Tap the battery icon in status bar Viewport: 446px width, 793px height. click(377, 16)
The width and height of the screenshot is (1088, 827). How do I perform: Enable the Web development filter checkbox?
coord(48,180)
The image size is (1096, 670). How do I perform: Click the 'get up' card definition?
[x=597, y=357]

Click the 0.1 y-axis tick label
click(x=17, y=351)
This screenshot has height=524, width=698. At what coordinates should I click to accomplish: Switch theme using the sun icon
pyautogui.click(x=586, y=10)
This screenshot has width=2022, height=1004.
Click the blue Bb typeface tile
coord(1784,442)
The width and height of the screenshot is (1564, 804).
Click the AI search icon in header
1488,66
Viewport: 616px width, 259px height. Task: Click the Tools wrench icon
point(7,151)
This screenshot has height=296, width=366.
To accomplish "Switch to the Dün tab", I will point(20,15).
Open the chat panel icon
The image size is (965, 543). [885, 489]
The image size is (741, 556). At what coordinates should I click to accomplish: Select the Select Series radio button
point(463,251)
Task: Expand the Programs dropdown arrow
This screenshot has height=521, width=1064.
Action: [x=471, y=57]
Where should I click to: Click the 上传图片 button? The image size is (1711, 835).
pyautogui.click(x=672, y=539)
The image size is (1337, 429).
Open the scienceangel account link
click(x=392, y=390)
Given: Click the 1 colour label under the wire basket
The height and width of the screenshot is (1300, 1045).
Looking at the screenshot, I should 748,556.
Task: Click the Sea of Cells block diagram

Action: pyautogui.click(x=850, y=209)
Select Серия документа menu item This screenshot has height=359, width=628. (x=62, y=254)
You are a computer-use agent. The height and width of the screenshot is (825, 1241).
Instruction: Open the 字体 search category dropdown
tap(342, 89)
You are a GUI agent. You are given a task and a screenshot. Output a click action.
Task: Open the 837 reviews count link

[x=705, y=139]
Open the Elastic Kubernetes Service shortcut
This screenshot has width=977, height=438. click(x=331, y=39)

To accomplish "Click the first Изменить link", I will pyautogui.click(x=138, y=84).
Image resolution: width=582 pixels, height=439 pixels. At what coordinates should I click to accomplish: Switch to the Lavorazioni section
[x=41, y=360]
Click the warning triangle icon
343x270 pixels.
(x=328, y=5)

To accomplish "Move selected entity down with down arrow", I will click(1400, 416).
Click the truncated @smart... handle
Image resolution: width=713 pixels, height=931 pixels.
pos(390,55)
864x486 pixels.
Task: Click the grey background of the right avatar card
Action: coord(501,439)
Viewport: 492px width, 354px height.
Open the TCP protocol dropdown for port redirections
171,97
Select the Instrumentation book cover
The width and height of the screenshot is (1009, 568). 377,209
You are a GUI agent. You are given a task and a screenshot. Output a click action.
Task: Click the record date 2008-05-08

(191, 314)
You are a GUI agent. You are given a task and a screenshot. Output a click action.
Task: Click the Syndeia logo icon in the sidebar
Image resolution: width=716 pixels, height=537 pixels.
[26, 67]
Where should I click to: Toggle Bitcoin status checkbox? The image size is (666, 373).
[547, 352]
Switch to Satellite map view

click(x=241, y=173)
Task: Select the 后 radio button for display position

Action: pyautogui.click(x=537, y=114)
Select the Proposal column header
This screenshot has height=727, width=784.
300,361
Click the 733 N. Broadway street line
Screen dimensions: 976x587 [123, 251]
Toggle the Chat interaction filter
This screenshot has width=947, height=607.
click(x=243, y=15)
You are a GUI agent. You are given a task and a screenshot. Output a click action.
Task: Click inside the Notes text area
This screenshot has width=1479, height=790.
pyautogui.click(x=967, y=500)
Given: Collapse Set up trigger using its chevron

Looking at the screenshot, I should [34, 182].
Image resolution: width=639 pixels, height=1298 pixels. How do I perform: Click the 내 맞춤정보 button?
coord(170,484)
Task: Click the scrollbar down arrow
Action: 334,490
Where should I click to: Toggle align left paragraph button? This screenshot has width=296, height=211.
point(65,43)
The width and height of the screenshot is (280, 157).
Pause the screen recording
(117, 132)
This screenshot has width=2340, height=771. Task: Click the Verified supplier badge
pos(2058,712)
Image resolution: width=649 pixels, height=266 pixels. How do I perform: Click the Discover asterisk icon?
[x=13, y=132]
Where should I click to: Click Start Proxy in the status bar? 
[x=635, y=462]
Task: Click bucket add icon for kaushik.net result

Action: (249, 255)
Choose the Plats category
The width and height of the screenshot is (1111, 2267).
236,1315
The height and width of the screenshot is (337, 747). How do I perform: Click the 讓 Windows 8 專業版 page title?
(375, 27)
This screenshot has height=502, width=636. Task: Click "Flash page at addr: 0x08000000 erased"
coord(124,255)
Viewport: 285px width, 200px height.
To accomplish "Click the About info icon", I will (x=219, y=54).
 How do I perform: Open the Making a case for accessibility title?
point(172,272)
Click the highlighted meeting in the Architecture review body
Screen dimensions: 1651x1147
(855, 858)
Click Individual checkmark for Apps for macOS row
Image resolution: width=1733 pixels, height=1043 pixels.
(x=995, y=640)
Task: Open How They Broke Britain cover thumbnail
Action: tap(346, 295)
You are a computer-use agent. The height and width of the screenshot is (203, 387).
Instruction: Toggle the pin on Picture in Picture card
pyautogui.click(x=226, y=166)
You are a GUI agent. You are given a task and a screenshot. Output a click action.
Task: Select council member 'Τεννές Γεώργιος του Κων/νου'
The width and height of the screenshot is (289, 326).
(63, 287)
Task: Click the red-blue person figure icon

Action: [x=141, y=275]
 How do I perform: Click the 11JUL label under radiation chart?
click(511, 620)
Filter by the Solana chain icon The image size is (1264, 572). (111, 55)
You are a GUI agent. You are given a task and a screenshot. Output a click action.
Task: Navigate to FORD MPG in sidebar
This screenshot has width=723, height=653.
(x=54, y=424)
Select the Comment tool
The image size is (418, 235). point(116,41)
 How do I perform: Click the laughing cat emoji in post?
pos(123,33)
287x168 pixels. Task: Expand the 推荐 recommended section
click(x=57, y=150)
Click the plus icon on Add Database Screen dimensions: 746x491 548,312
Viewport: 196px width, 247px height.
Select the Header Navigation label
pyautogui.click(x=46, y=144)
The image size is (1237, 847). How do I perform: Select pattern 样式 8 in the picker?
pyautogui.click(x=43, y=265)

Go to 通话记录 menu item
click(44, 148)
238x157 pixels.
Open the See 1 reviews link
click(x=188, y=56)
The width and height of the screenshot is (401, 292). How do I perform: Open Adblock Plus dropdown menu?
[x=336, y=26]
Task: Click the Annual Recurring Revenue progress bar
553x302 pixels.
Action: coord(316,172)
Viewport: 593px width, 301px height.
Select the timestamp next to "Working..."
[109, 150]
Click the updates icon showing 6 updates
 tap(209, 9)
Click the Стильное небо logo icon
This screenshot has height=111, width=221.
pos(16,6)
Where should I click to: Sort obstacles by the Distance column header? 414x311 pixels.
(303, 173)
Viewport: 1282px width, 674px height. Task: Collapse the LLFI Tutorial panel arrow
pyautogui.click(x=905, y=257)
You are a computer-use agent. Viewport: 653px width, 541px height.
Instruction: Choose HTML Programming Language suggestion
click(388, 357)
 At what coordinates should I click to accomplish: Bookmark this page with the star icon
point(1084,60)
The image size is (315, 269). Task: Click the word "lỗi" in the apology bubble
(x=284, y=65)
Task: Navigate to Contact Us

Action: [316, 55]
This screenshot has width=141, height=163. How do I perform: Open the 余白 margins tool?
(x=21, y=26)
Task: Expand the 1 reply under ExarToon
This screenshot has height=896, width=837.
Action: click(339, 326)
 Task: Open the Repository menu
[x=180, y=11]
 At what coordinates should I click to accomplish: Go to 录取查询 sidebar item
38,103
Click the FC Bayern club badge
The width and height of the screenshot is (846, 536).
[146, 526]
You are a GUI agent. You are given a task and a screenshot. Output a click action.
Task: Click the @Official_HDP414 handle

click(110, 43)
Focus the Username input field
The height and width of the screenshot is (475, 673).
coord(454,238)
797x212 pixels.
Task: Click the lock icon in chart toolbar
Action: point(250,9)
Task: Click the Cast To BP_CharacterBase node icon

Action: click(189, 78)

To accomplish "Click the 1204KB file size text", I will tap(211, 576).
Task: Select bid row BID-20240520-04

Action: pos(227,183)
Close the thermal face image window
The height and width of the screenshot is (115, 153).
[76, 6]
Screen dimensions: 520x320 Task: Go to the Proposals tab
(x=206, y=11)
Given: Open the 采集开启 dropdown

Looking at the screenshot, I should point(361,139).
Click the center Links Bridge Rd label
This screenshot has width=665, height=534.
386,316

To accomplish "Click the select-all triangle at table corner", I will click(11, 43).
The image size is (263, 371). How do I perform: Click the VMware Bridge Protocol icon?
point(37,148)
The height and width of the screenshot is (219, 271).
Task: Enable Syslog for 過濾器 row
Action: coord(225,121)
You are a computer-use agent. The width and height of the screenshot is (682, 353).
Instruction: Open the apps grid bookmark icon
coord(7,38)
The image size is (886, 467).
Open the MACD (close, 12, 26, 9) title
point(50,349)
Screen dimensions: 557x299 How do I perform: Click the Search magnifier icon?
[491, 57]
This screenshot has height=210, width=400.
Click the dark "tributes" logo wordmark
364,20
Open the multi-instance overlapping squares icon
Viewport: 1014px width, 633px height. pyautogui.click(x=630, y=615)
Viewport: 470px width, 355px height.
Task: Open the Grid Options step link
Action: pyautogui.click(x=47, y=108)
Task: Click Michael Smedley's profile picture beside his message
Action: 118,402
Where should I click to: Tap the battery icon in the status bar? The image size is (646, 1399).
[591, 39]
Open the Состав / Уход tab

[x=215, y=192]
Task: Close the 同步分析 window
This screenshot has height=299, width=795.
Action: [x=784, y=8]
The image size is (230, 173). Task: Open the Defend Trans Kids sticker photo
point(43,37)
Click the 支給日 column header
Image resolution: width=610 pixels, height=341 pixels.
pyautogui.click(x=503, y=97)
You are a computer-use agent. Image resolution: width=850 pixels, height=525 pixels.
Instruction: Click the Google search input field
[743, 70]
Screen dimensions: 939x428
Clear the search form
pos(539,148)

### Assignment
Up to the line containing "Click the 支給日 column header", skip everything; from that line through the last line above, return each line exactly.

### Response to this exercise
Click the 支給日 column header
Image resolution: width=610 pixels, height=341 pixels.
pyautogui.click(x=503, y=97)
You are a computer-use agent. Image resolution: width=850 pixels, height=525 pixels.
Instruction: Click the Google search input field
[743, 70]
Screen dimensions: 939x428
Clear the search form
pos(539,148)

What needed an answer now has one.